Return only what lies between the first line of the entries and the line containing "Click the word", both lines included.
*** THE DATA Section Begins ***
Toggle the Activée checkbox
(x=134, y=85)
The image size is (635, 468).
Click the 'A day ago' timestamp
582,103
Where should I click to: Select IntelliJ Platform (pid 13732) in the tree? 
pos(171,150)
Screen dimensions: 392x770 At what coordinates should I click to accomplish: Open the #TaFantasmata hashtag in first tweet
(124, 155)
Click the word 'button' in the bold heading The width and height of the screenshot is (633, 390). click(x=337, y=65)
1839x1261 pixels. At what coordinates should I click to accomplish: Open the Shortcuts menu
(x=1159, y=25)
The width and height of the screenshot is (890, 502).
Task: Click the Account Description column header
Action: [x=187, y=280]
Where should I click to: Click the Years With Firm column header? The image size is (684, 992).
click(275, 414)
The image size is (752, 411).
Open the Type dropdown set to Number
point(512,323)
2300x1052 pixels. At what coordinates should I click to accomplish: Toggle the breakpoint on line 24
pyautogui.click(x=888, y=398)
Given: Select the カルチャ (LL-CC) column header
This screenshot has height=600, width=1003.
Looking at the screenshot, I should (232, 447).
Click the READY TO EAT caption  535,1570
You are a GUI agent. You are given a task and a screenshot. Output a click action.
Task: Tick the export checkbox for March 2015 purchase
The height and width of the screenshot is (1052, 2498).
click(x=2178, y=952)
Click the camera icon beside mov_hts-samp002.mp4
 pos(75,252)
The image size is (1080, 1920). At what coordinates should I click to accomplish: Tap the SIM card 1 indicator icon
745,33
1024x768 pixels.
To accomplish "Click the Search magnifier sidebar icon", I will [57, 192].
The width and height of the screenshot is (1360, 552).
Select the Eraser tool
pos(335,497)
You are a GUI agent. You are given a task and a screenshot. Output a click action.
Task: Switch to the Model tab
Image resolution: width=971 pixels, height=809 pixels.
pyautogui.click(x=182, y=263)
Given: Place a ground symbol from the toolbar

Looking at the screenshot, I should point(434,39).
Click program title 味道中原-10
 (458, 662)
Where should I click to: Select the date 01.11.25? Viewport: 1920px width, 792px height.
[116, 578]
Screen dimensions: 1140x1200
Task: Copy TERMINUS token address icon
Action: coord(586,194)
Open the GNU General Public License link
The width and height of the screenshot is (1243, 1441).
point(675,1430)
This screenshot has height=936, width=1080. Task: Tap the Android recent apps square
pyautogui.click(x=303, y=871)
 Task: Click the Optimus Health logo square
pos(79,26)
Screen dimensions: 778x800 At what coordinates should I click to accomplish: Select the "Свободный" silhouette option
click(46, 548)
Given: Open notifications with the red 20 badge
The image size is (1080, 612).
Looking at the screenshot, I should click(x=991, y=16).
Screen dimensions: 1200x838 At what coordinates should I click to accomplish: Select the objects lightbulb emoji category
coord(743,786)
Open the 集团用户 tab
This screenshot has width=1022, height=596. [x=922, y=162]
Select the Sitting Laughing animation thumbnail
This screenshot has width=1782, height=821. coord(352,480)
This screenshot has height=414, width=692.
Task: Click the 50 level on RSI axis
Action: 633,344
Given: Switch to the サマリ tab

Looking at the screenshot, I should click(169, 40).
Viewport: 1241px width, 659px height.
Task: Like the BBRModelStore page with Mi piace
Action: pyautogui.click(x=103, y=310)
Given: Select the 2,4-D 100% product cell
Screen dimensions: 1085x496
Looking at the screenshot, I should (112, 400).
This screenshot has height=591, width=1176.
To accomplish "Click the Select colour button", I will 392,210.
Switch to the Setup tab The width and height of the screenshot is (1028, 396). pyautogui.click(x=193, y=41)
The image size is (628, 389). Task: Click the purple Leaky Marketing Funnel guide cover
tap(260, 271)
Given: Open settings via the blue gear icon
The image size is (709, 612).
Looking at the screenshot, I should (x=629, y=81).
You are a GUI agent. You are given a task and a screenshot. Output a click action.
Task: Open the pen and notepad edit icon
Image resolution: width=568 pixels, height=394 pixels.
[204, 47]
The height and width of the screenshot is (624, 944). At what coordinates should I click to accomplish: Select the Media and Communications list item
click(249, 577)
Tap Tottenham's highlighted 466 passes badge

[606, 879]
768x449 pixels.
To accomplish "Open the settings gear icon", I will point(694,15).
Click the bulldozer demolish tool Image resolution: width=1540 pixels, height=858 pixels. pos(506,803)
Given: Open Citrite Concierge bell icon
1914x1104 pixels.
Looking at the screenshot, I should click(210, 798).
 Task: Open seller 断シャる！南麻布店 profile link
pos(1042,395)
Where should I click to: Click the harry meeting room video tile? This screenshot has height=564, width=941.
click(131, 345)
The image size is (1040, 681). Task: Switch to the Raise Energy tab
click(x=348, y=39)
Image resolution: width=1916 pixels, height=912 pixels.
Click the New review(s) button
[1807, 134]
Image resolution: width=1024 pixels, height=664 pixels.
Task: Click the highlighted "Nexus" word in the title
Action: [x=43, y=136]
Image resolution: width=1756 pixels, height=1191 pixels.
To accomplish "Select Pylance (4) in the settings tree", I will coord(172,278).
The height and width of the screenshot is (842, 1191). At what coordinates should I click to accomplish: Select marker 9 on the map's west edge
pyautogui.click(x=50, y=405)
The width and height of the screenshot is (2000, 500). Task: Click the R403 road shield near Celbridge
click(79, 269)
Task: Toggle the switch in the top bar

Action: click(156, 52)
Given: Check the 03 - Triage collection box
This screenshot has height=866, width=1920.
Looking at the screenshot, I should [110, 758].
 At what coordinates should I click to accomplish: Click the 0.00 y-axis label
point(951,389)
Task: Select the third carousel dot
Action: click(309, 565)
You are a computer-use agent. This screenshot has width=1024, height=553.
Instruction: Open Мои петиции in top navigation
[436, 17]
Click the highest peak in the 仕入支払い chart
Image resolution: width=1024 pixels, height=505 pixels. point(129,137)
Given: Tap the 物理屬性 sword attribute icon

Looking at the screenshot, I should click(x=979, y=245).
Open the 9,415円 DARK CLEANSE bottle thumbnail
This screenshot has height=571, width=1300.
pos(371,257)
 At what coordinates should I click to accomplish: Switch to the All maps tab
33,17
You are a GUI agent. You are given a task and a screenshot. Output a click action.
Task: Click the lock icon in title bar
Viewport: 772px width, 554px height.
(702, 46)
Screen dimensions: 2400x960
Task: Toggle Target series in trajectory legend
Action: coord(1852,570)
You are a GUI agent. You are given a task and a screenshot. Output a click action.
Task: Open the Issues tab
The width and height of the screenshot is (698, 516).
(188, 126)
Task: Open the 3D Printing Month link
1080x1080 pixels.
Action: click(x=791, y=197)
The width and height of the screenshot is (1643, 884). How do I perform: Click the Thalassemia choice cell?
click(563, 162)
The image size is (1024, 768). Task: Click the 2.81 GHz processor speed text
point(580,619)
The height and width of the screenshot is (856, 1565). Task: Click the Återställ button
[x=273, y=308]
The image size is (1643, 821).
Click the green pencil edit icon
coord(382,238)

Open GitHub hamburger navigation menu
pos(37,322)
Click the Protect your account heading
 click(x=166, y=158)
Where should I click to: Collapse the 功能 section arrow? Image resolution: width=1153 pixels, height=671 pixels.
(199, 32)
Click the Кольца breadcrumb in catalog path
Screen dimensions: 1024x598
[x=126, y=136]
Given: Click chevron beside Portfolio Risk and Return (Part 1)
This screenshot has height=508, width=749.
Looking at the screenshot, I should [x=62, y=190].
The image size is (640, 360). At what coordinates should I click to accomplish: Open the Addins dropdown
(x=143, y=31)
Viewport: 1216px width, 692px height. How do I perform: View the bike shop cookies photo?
*** THE DATA Section Ends ***
RESPONSE –
Toggle the Activée checkbox
(x=134, y=85)
The image size is (635, 468).
Click the 'A day ago' timestamp
582,103
Where should I click to: Select IntelliJ Platform (pid 13732) in the tree? 
pos(171,150)
Screen dimensions: 392x770 At what coordinates should I click to accomplish: Open the #TaFantasmata hashtag in first tweet
(124, 155)
Click the word 'button' in the bold heading The width and height of the screenshot is (633, 390). click(x=337, y=65)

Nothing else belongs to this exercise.